(Excerpts from a dataset)

---*---

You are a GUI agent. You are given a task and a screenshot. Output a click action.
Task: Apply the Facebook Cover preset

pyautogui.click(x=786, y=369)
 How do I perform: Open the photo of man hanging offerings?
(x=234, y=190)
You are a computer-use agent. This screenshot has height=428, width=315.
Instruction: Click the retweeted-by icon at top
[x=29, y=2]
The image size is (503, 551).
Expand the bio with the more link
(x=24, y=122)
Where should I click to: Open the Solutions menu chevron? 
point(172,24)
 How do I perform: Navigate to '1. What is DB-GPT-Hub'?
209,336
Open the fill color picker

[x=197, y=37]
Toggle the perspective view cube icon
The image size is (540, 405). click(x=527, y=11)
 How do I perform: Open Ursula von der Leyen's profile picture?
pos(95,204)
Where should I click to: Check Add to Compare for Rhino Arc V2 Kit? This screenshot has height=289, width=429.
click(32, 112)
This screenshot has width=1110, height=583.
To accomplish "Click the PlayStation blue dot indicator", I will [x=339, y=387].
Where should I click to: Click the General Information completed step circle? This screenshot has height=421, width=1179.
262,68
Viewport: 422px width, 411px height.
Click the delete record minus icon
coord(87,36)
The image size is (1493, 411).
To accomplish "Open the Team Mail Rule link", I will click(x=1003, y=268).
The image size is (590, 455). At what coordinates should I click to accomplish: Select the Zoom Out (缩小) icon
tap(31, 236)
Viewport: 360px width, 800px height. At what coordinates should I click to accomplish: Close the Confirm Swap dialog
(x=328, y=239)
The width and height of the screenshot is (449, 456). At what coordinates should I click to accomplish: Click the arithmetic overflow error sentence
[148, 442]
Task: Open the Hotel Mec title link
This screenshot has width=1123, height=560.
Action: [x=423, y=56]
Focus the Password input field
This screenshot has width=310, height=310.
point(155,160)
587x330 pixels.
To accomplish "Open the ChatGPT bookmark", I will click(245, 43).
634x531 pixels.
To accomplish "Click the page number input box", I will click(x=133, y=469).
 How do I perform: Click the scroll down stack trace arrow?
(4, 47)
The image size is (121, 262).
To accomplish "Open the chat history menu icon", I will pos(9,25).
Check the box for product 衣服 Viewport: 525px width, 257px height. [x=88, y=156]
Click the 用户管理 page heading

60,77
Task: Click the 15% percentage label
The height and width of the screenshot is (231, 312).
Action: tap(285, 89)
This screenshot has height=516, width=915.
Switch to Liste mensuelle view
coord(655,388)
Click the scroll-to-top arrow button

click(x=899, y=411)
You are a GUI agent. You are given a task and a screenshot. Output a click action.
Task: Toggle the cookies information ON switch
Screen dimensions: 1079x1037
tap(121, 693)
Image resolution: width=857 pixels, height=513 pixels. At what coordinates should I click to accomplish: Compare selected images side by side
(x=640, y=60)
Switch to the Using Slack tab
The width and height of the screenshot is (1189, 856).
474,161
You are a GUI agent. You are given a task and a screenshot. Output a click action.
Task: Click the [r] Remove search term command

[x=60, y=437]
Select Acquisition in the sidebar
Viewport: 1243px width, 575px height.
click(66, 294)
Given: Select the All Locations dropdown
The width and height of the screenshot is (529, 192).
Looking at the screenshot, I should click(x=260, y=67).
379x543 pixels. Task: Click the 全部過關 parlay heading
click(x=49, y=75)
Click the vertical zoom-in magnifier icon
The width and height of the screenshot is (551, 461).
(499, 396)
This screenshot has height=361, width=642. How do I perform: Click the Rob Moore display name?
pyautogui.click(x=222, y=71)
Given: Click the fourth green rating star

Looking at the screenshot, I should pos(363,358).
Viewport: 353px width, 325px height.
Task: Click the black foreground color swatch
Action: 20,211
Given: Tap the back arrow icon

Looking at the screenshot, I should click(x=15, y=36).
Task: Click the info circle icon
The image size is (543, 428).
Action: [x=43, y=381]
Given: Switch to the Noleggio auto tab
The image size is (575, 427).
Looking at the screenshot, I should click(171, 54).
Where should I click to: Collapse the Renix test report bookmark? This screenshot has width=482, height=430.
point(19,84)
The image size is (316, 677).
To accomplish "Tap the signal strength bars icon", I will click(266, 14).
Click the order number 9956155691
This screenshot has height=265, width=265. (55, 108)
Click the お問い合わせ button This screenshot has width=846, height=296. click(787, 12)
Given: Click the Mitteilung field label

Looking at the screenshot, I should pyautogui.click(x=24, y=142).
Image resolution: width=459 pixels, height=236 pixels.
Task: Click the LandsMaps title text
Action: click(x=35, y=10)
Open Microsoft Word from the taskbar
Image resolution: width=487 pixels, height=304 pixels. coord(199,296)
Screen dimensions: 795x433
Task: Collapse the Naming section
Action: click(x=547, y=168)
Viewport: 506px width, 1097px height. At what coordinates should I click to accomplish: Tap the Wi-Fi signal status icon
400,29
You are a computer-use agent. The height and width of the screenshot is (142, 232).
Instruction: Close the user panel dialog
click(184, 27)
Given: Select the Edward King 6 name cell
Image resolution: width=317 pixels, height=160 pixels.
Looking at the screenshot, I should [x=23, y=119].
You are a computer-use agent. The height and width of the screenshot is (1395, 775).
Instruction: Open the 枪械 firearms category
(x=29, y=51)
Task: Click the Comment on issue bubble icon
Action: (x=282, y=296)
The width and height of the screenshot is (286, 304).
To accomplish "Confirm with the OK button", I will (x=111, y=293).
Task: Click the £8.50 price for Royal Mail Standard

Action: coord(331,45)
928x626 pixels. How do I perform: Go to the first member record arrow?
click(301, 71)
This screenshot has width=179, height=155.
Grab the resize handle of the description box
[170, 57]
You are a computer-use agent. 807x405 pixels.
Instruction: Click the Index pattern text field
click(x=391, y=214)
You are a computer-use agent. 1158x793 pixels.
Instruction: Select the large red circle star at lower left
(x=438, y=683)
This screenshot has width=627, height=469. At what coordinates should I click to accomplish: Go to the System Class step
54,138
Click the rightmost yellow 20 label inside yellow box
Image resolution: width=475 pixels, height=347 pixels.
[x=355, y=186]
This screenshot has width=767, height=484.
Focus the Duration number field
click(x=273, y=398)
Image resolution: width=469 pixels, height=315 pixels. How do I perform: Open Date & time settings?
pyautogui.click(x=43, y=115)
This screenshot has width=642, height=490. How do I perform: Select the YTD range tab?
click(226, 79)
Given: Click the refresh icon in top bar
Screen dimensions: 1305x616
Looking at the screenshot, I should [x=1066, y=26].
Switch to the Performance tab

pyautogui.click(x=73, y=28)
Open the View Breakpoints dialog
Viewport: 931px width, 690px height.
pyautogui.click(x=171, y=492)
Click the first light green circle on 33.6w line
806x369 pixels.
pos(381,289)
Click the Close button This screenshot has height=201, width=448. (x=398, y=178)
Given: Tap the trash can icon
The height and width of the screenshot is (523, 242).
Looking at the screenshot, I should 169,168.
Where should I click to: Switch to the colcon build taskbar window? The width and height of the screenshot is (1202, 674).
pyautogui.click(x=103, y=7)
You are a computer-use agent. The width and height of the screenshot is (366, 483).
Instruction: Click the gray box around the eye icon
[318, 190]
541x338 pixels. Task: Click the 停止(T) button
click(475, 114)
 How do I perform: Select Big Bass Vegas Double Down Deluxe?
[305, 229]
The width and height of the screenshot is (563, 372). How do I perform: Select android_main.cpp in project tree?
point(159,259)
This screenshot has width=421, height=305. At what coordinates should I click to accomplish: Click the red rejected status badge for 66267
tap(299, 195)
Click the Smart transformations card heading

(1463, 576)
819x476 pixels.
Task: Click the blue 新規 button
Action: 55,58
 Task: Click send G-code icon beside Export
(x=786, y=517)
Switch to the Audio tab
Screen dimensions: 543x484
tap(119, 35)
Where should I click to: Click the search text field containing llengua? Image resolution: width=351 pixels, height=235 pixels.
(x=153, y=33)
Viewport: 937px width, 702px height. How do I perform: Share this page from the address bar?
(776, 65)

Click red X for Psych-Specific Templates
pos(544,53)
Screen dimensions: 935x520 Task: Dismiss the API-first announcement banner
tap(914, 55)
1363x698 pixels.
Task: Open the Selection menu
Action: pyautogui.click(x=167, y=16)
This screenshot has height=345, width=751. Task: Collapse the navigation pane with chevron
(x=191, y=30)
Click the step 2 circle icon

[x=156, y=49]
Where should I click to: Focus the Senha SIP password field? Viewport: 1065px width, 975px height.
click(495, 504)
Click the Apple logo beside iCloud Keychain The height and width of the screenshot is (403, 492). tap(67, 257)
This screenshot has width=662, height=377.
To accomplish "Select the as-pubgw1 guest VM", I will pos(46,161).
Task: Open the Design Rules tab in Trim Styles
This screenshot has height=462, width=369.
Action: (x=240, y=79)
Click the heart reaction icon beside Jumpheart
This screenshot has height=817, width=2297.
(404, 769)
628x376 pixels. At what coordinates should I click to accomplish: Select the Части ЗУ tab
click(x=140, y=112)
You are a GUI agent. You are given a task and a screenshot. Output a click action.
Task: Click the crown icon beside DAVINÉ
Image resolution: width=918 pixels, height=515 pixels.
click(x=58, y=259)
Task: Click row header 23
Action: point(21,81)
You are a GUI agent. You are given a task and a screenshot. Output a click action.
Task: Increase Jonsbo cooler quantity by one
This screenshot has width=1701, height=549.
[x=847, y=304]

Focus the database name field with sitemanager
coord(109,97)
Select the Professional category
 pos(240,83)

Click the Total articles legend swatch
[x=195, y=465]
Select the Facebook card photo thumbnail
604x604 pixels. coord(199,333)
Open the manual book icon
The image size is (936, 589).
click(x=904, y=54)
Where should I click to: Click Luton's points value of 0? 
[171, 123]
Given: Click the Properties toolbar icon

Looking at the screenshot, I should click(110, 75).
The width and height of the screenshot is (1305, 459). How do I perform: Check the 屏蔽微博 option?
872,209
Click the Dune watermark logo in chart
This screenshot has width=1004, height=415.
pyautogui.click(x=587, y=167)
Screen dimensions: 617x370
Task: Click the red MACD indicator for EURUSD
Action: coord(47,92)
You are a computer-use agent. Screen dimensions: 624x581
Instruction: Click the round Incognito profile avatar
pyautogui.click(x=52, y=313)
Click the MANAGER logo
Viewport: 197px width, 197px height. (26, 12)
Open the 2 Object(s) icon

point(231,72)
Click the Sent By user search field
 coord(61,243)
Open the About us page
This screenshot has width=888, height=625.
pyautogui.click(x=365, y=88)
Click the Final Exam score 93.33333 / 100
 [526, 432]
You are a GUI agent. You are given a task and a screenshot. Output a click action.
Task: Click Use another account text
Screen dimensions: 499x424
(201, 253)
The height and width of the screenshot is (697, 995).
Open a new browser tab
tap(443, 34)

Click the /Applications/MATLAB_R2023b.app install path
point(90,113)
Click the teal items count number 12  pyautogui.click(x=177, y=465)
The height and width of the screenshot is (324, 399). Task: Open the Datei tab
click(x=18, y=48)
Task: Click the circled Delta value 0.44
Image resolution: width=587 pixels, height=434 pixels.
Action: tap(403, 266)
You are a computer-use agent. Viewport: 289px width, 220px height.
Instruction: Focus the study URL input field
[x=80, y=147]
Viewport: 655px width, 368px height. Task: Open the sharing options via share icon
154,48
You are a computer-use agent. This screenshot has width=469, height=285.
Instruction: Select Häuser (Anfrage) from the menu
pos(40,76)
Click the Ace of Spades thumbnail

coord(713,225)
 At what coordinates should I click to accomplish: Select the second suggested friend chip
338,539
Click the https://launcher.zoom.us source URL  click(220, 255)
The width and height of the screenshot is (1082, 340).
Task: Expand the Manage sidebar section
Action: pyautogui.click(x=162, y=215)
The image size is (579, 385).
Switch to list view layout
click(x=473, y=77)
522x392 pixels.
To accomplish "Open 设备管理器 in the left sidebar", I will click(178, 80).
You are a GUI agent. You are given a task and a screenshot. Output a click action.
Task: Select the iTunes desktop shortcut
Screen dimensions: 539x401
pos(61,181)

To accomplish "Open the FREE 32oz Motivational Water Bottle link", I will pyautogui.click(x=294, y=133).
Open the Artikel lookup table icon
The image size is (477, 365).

---*---

EXERCISE DESCRIPTION:
Review the entries above and return every line where "computer" appears.

RESPONSE BOX:
You are a computer-use agent. This screenshot has height=428, width=315.
You are a computer-use agent. The height and width of the screenshot is (142, 232).
You are a computer-use agent. The height and width of the screenshot is (1395, 775).
You are a computer-use agent. 807x405 pixels.
You are a computer-use agent. 1158x793 pixels.
You are a computer-use agent. The width and height of the screenshot is (366, 483).
You are a computer-use agent. Screen dimensions: 624x581
You are a computer-use agent. Viewport: 289px width, 220px height.
You are a computer-use agent. This screenshot has width=469, height=285.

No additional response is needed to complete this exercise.